◆ **THE EXERCISE**: Convert the part that opens with the line containing "Given: Open the YouTube main menu" and closes with the line containing "Looking at the" into a two-column CSV with the columns request and answer, one row per record, each value in a single quoted field with line breaks replaced by spaces. Leave the pictures out.

◆ **TASK INPUTS**:
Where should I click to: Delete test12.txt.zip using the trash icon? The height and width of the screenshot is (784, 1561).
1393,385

---

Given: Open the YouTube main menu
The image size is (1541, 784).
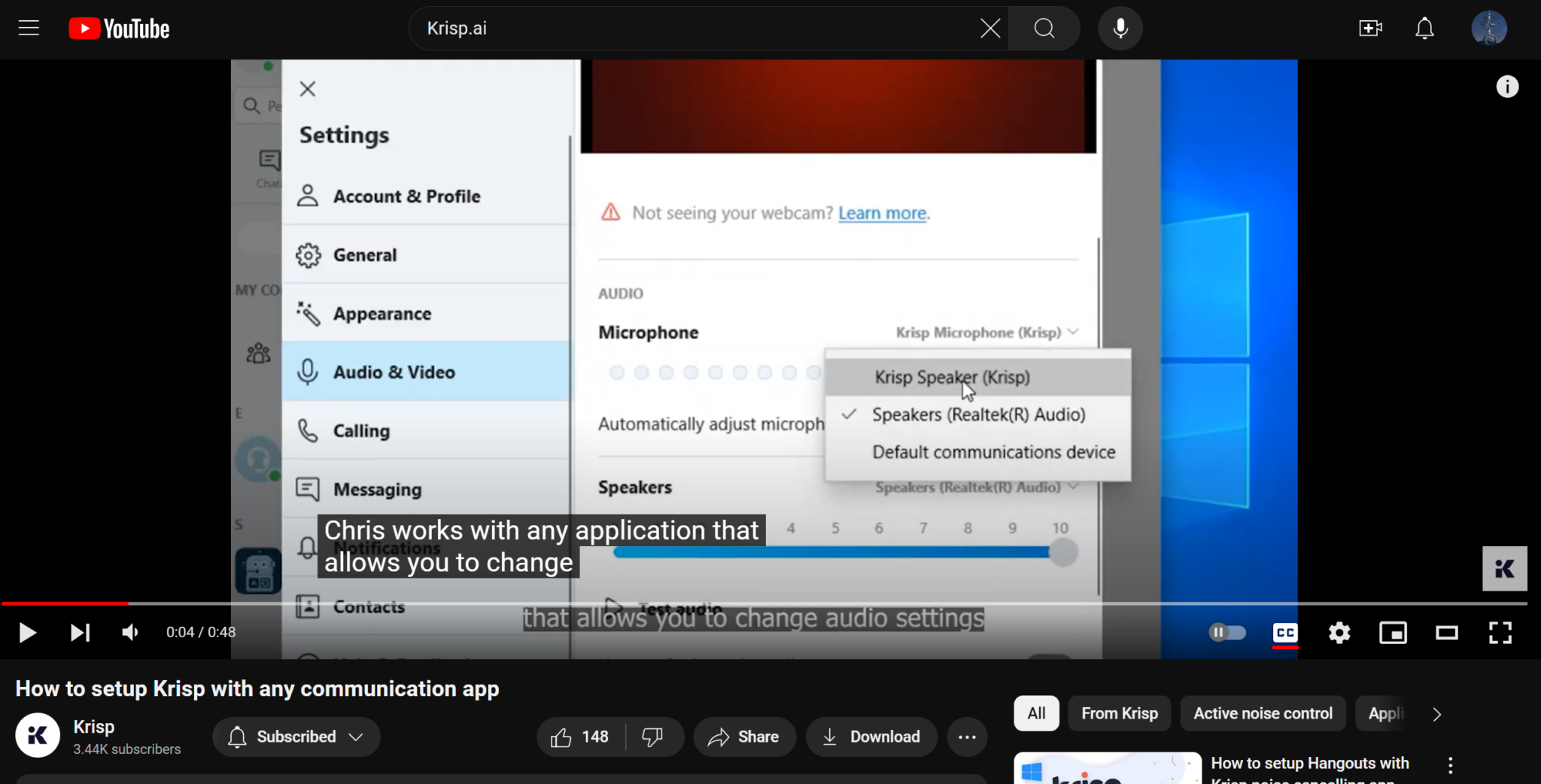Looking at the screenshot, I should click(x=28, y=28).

---

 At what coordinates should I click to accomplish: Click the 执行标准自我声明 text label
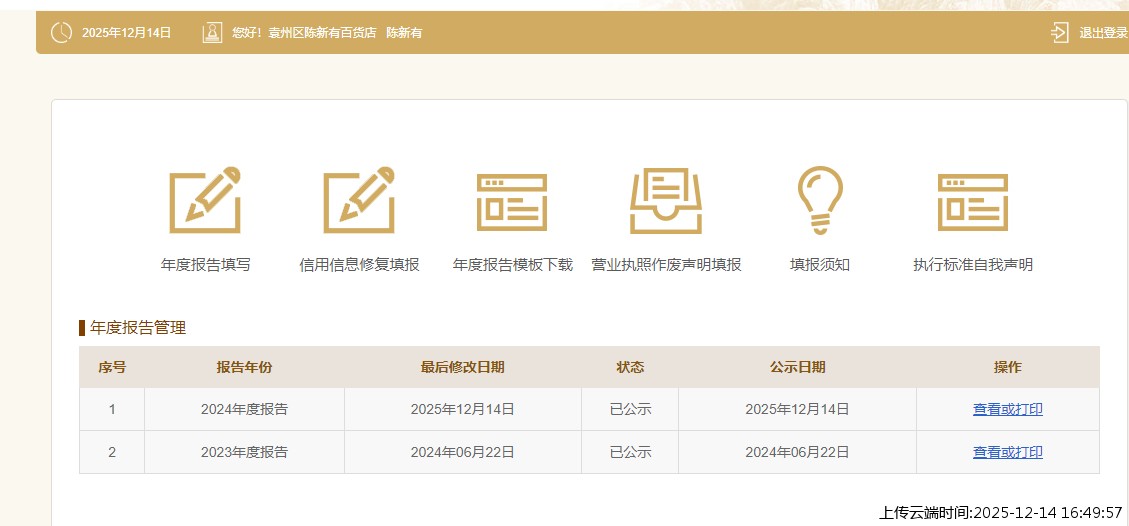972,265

◆ **WORKED SOLUTION**:
request,answer
"Given: Open the YouTube main menu The image size is (1541, 784).","Looking at the screenshot, I should click(x=28, y=28)."